## PROBLEM DESCRIPTION
Only the pictures should be dropped; every line of the data must come back exactly as written.

• • • •

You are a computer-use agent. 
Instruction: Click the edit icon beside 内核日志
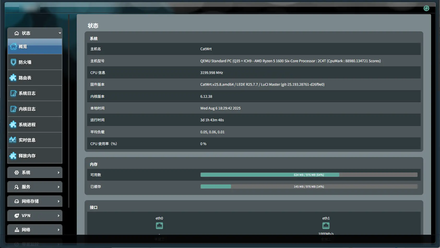(13, 109)
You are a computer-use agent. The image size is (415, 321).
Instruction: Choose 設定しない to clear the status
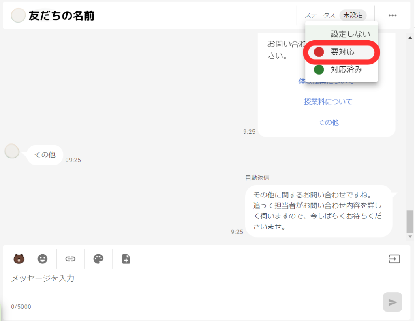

• • • •

## TASK OUTPUT
You are a computer-use agent. 
Instruction: Click the edit icon beside 内核日志
(13, 109)
You are a computer-use agent. The image size is (415, 321).
Instruction: Choose 設定しない to clear the status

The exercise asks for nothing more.